Time series cache for the final sem dissertation 2014
UPDATE: I finished my dissertation presentation yesterday, the 28th of June 2014. Feels good, kinda. The MS is now over!
THIS IS STILL MAJOR WIP
TBH, i don't even know what i'm doing :D
Time Series Data is all around us: Temperature, stocks, weather are a few to name. This kind of data however usually occurs in bulk and it is very expensive to store and retrieve out of a database. Some of the computations that can be performed on this data can be offloaded to the cache because of its simplicity. The aim is to build a high performance backend cache that caters to Time Series Data. Such a cache would allow for a lot of functions that are Time Series Data specific like updates of individual points inside it without having to re-warm the entire cache and small computations.

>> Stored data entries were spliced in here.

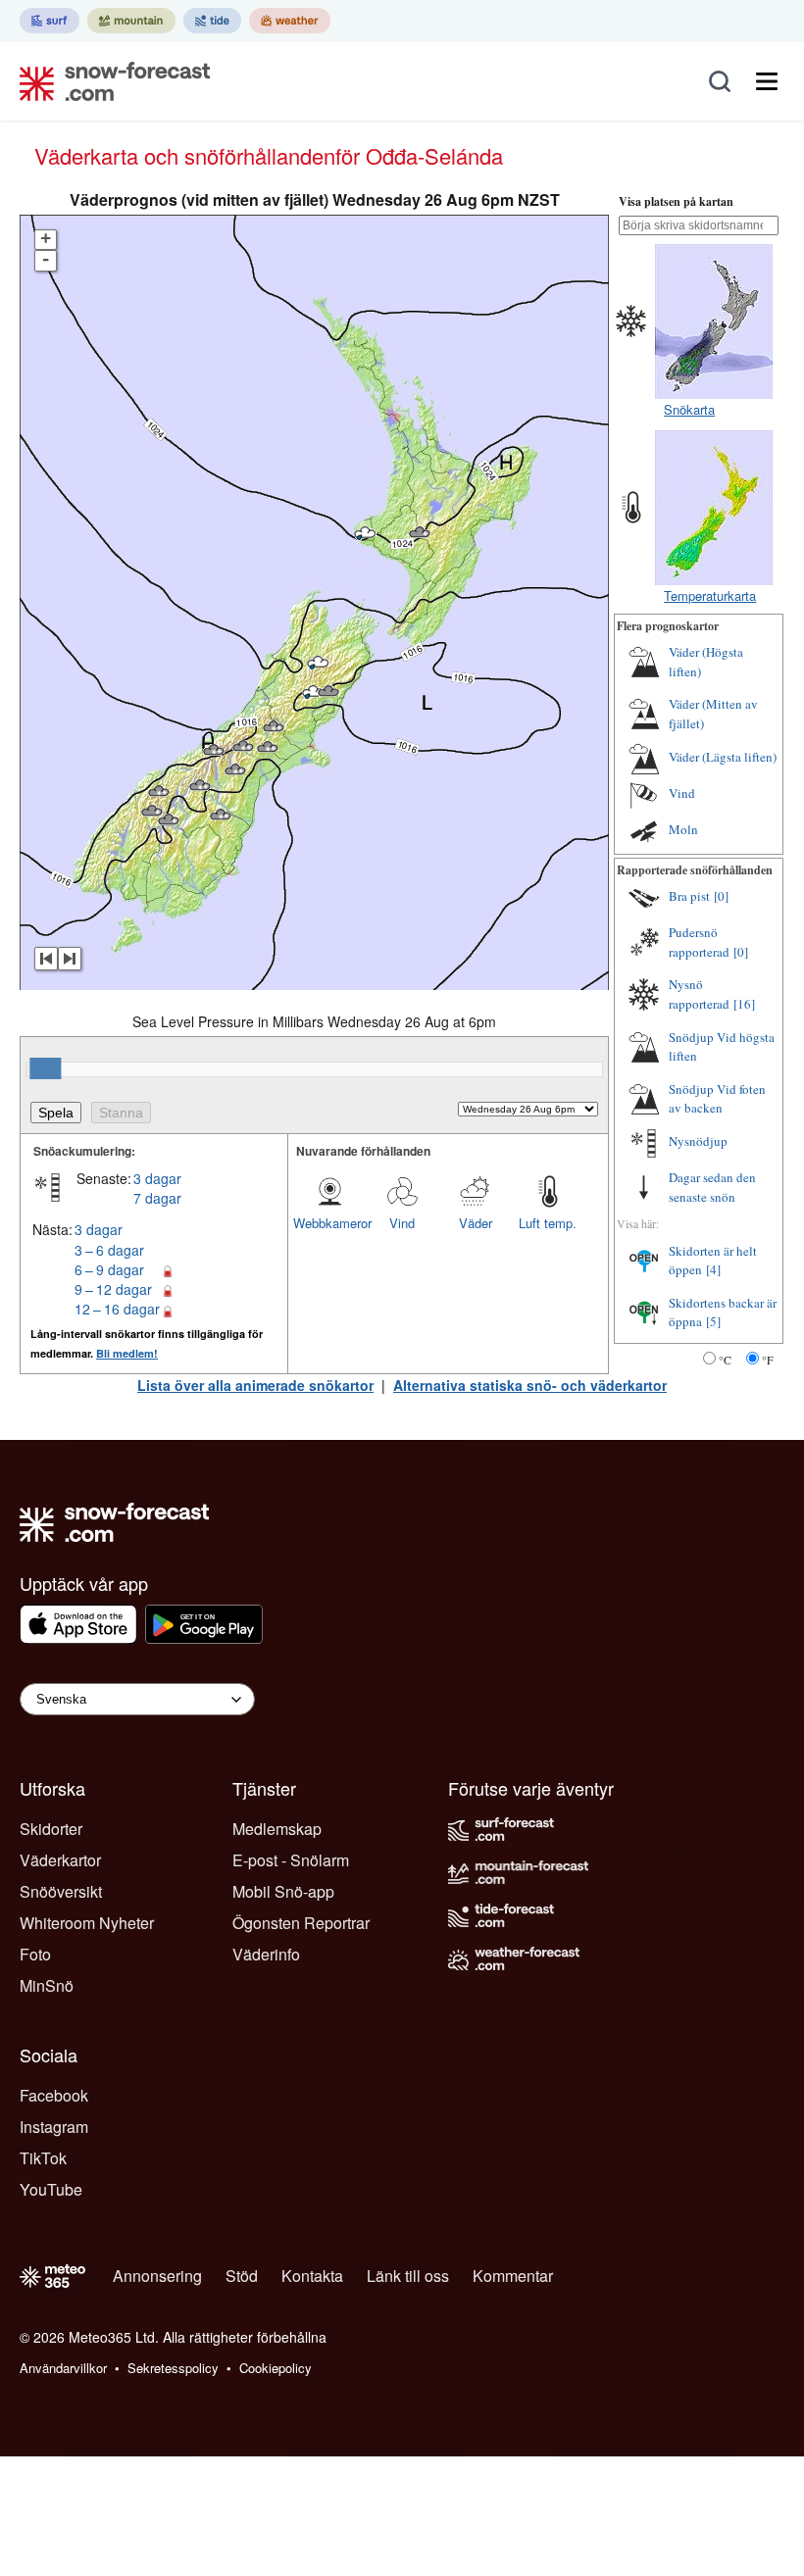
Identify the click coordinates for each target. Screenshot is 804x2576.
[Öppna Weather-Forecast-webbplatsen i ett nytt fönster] (289, 20)
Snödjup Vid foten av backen (717, 1098)
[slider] (45, 1068)
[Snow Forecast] (109, 81)
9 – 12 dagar (113, 1289)
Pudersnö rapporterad (699, 942)
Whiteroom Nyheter (87, 1922)
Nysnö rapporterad (699, 994)
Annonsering (157, 2275)
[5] (713, 1321)
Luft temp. (548, 1223)
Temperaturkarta (710, 595)
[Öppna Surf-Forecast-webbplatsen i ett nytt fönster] (49, 20)
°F (768, 1359)
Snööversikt (61, 1891)
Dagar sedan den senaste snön (712, 1187)
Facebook (54, 2095)
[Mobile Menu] (766, 81)
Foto (35, 1954)
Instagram (54, 2126)
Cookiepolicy (275, 2367)
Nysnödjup (698, 1141)
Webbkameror (329, 1223)
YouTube (51, 2189)
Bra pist (689, 896)
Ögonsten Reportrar (301, 1922)
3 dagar (157, 1178)
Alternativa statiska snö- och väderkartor (530, 1385)
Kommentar (513, 2275)
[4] (713, 1269)
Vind (402, 1223)
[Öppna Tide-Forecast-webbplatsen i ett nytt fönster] (212, 20)
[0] (721, 896)
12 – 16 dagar (117, 1308)
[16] (744, 1004)
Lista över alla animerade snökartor (255, 1385)
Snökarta (689, 409)
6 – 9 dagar (109, 1269)
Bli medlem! (127, 1353)
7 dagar (157, 1198)
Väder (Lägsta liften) (723, 757)
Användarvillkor (63, 2367)
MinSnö (47, 1985)
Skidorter (51, 1828)
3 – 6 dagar (109, 1250)
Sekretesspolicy (173, 2367)
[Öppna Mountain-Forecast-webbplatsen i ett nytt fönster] (131, 20)
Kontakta (312, 2275)
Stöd (242, 2275)
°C (725, 1359)
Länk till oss (408, 2275)
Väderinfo (266, 1954)
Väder (475, 1223)
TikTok (43, 2158)
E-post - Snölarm (290, 1860)
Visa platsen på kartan (676, 201)
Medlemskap (277, 1828)
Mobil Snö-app (283, 1891)
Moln (683, 829)
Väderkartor (60, 1860)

The key objective is to build an in memory cache that is tailor made for Time Series Data. This cache would be open to connections from multiple endpoints (REST APIs and socket connections) through which changes can be made within the cache for single / multiple data points. The cache would also allow a restricted set of computations. The fact that this is an in memory cache means that it is very vital that the memory underneath be managed in the best of ways. The cache also aims to hold large amounts of data in memory by adopting a self adaptive storage which optimizes the memory to hold large chunks of data while using the least memory. This project is intended to be a part of an SAP product which works very closely with Stock Time Series Data.
- Efficiently handle Time Series Data, represented by a TIMESTAMP (ISO8601) and a value
- Allow updates to individual / multiple points stored in the cache
- Allow communication through different interfaces - REST, Sockets, etc
- Keep cache updates atomic, thereby always maintaining consistency in what is served
- Implement Self Adaptive Storage i.e. the cache would adapt its underlying store to hold the maximum data using the least memory as possible.

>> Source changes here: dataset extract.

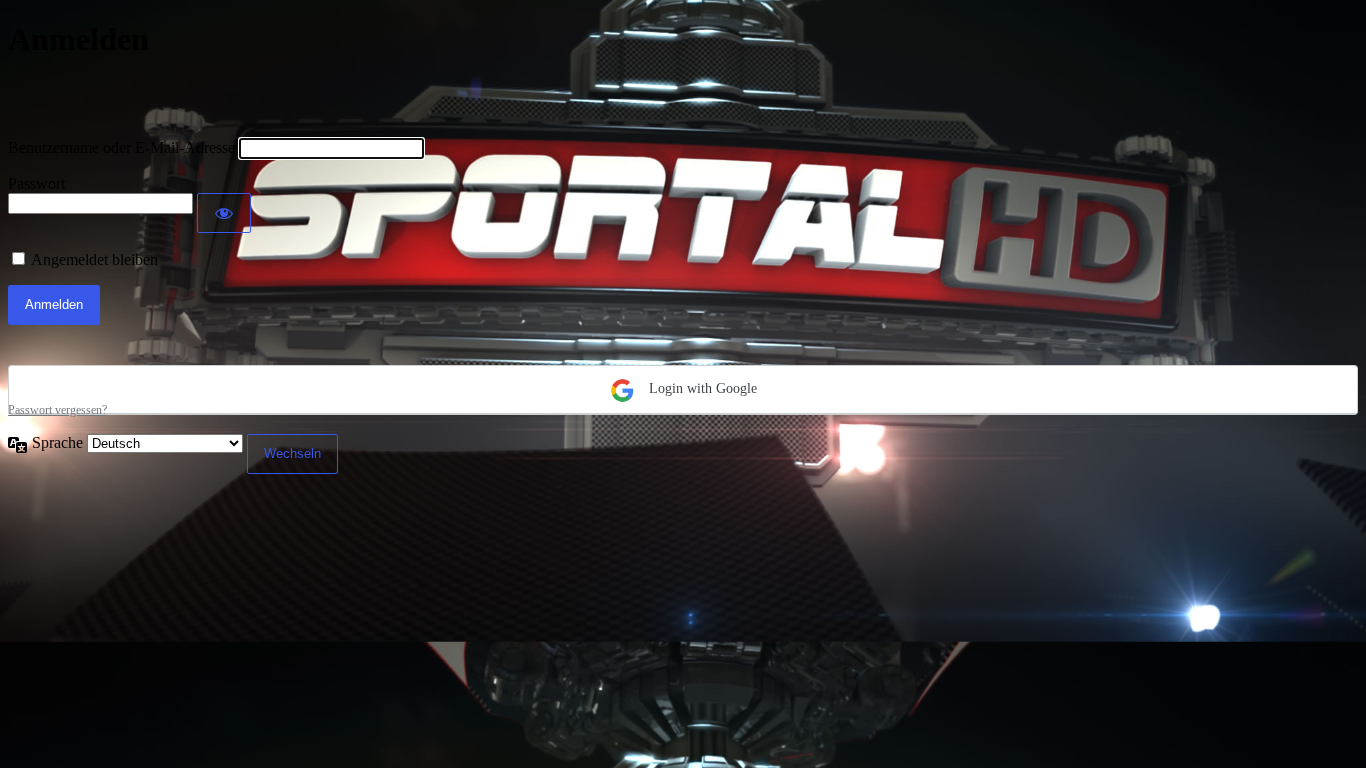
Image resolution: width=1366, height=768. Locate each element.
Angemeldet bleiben (94, 259)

- Support an initial set of computations at the cache level:
- Resolution of points: Allow data to be fetched at a given resolution level i.e. all points, 1 point for every 10 points and so forth. Such a case would be useful for plotting on mobile devices like the iPad
- Precision Levels: Allow data to be fetched at different precision levels. Such a case would be useful where decimal point precision is required (experiments) or not (simple UIs)